Rose Greenhow, Confederate Spy, Drowning Victim

Image from Duke UniversityOn October 1, 1864, Rose O’Neal Greenhow died while trying to run the blockade and pass into the port of Wilmington.

The Washington, D.C. socialite and spy had been in Europe seeking support for the Confederacy from England and France. While she found a great deal of sympathy there, neither nation would officially sanction the Southern government.

Greenhow, who had been imprisoned in 1861 by the federal government for spying, was on her way home to Richmond in 1864 onboard the blockade runner, Condor, when it was pursued by a blockader. Although the Condor was within the protective reach of the guns at Fort Fisher, Greenhow did not know that and was afraid of recapture by federal authorities, so she insisted on being put into a small boat to make for shore.
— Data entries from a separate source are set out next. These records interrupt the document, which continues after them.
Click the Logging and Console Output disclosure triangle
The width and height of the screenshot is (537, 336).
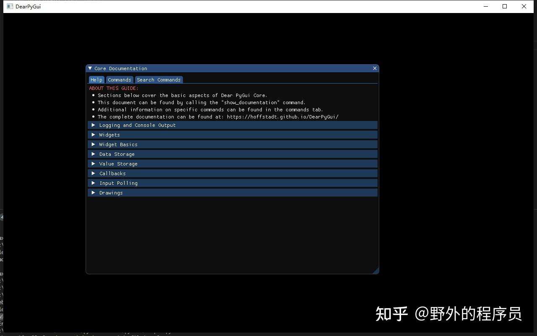(93, 125)
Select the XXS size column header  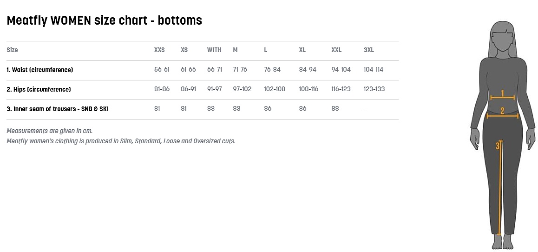pyautogui.click(x=159, y=50)
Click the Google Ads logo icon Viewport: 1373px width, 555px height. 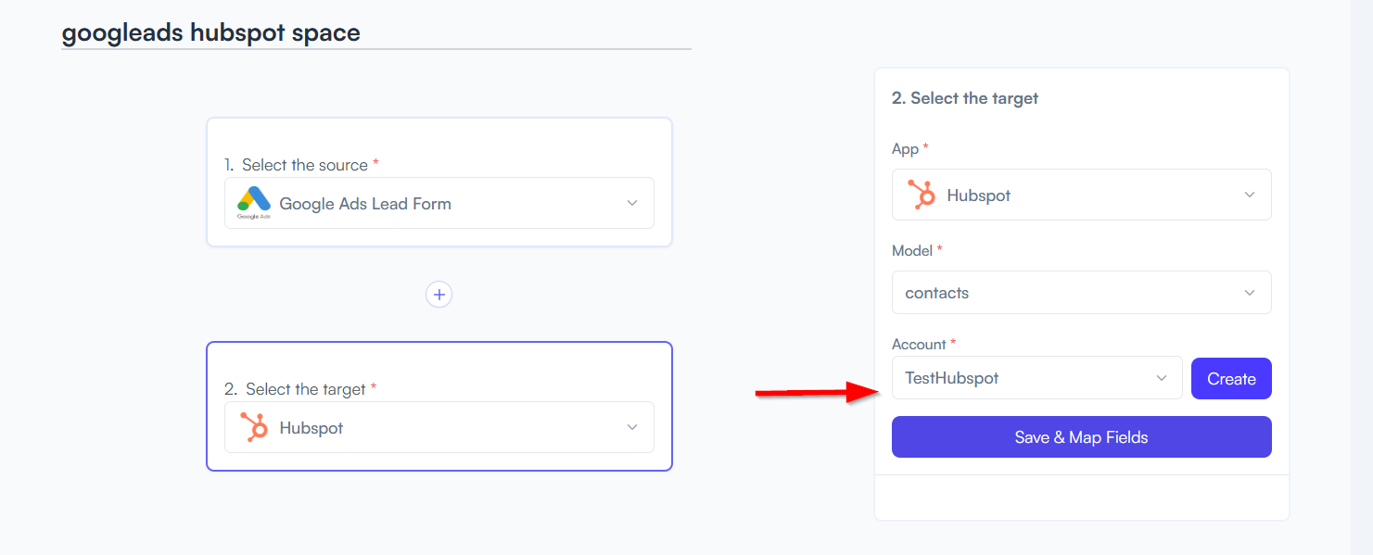click(253, 203)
She was the only woman aboard and the only one who drowned when the small boat capsized.

At the time of her death $2,500 in gold, which she had received from the sale of a book published in London about her imprisonment, was found in her clothes. Greenhow’s body was carried to Fort Fisher and from there to Wilmington where a full military funeral was conducted. She was buried at Oakdale Cemetery.

Visit: Fort Fisher, where Greenhow’s body was found, is now a state historic site that tells the story of the largest amphibious attack by American forces before World War II, and of Civil War naval warfare more broadly.